WRITTEN EXERCISE »
Rewrite the passage of the home cinema ventilation thread below from "Most likely, you'll" to "with duct board.", putting "plywood" in place of "MDF" each time it occurs.

# Ventilation advice needed



## tonyjover (Feb 1, 2008)

Hi all, hopefully someone can give us some good advice because we're really struggling to find a suitable solution here. Apologies in advance for the long post.

We have virtually finished our home cinema (we're in the UK, so that's why I didn't call it a home theater :bigsmile It's small - 2.2m wide, 4.2m long, 2.4m high - and has two 2-seater sofas (or will have when they finally arrive). We've named it "The Cosy Corner"

It's insulated with high-quality sound-deadening material within/behind stud walls and the ceiling and the floor. This also acts as effective heat insulation. So we have effectively ended up with a sealed box which needs adequate ventilation for 4 people (and we won't even go into what happens if someone is a smoker!).

UK homes rarely have HVAC, and ours is no exception.
Above the ceiling is a roof space which has adequately cool air and good ventilation that we can use for ventilating The Cosy Corner.

My initial experiment was to fit two 100mm (4") diameter vents in the ceiling. One of them is above the screen, which is where the roof vents to the eaves above; I thought that would work well as an 'inlet'. It does nothing more than vent into the roof space. The other vent is just in front of the PJ, near the rear of The Cosy Corner, and is connected by a 100mm diameter hose to an inline fan which pulls the stale air into the roof space; I thought this would work well as the 'exhaust'.

The problems we have with the existing setup are:
1. The fan is noisy. Effectively, all we've achieved is a bathroom exhaust.
2. Neither inlet nor exhaust vents are sound deadened, so they're making a large hole in our 'sound-tight' cinema
3. Despite the noise, the system is innefective - the cinema room becomes very stuffy after 30 minutes and we have to open a door. How pointless is that?

So... what I'm thinking of is making two labyrinth baffles - one for each vent - and making the vent areas much bigger. What I don't know is how big the vents should be, plus I have virtually no idea how to design a suitable labyrinth; Google hasn't been a lot of help in this respect.

Can anyone suggest a good place to find a labyrinth design?
How large should the vents be?
Should we be thinking in an entirely different direction?

Thanks in advance
Tony


----------



## bpape (Sep 14, 2006)

Hi Tony.

Most likely, you'll need at least 6", maybe 8" for the 'exhaust'. I'm also thinking a lot of your problem is simply not enough fan/cfm of air movement. For the labrinth, use MDF or something similar. Keep it around the vent for at least 15' and make sure there are at least 3 90 degree bends in it that are at least 4' apart. Fill the space between the duct and the MDF with insulation.

Don't use any kind of hard ductwork. Use flex-duct if you can get it - otherwise just line the MDF labrinth with duct board. 

Bryan


----------



## tonyjover (Feb 1, 2008)

bpape said:


> Keep it around the vent for at least 15' and make sure there are at least 3 90 degree bends in it that are at least 4' apart.


Hi Bryan,

Thanks for the response :bigsmile:

I'm a little confused about the labyrinth you describe - do you really mean 15 feet long? If so, wow!

So, if I change the vent to say 8" square, do I then want an 8" x 8" x 15' labyrinth?

Gee...

Thanks again,
Tone


----------



## Prof. (Oct 20, 2006)

Tony,

I have a similar room situation to yours..
My theatre room is small at 10'6"x15' and is virtually soundproof and airtight..
It did get very stuffy and hot in a short time, so this is what I did...

I originally fitted a 10" diam. exhaust fan in the ceiling tray, that is suspended about 12" below the ceiling..

RAW DATA »
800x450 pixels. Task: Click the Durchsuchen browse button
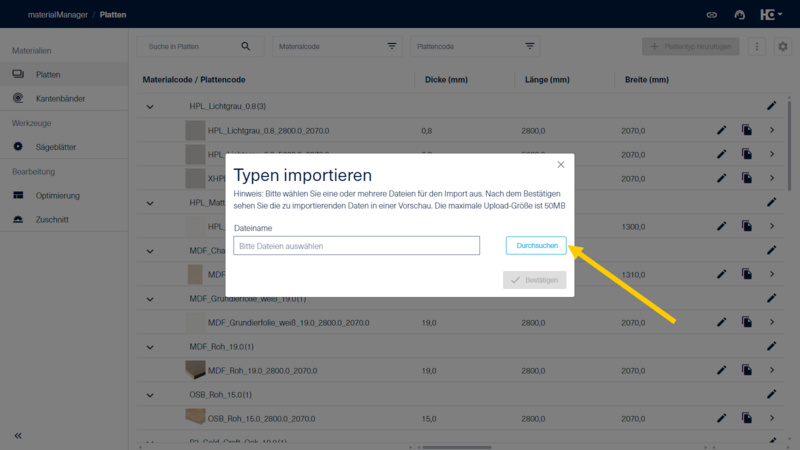(536, 245)
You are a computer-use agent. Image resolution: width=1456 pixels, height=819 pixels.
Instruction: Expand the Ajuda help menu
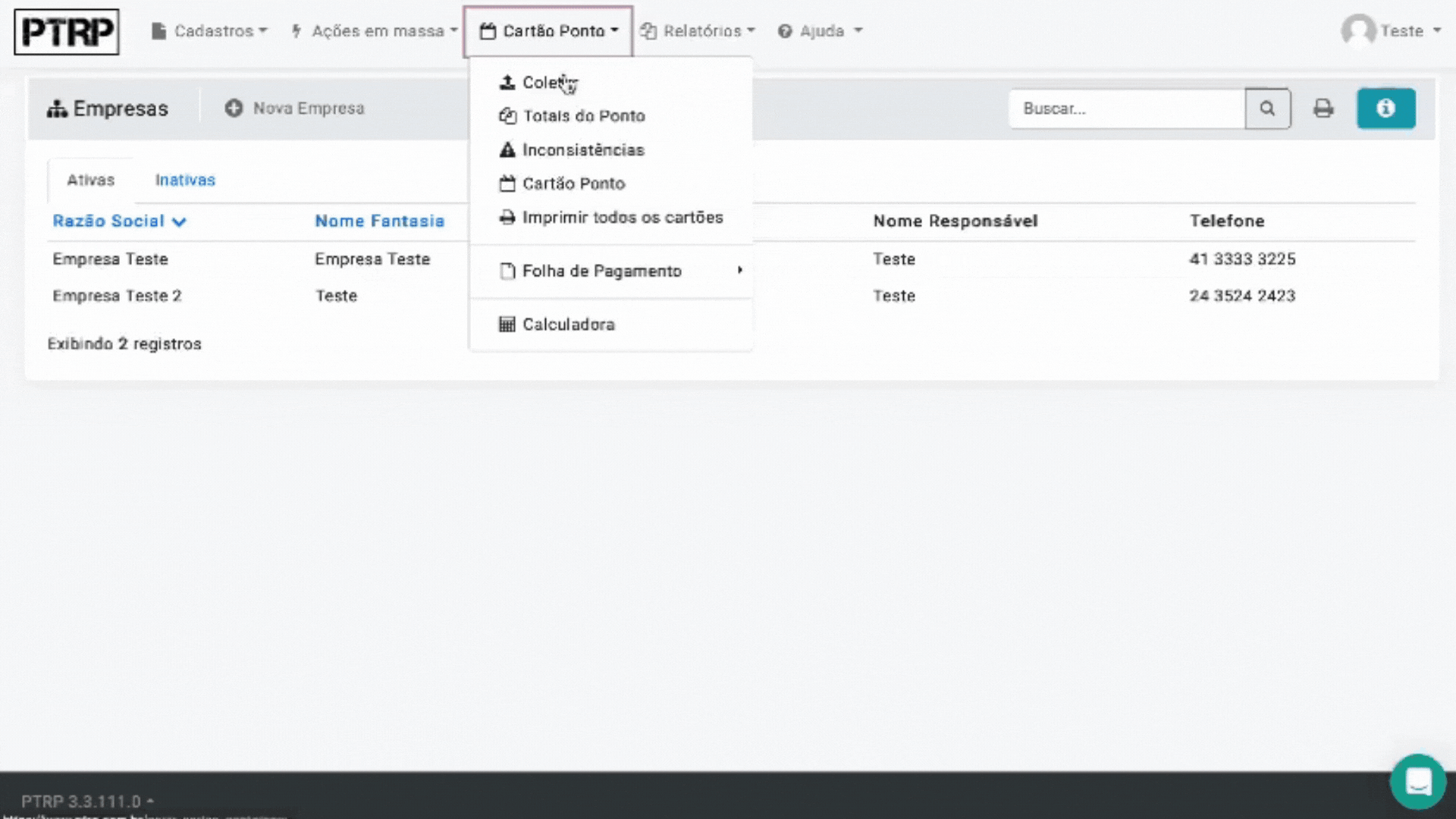point(820,31)
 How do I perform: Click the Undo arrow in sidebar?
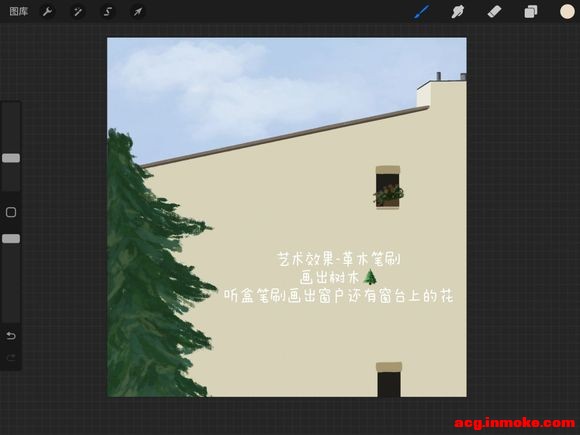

WRITTEN ANSWER »
Most likely, you'll need at least 6", maybe 8" for the 'exhaust'. I'm also thinking a lot of your problem is simply not enough fan/cfm of air movement. For the labrinth, use plywood or something similar. Keep it around the vent for at least 15' and make sure there are at least 3 90 degree bends in it that are at least 4' apart. Fill the space between the duct and the plywood with insulation.

Don't use any kind of hard ductwork. Use flex-duct if you can get it - otherwise just line the plywood labrinth with duct board.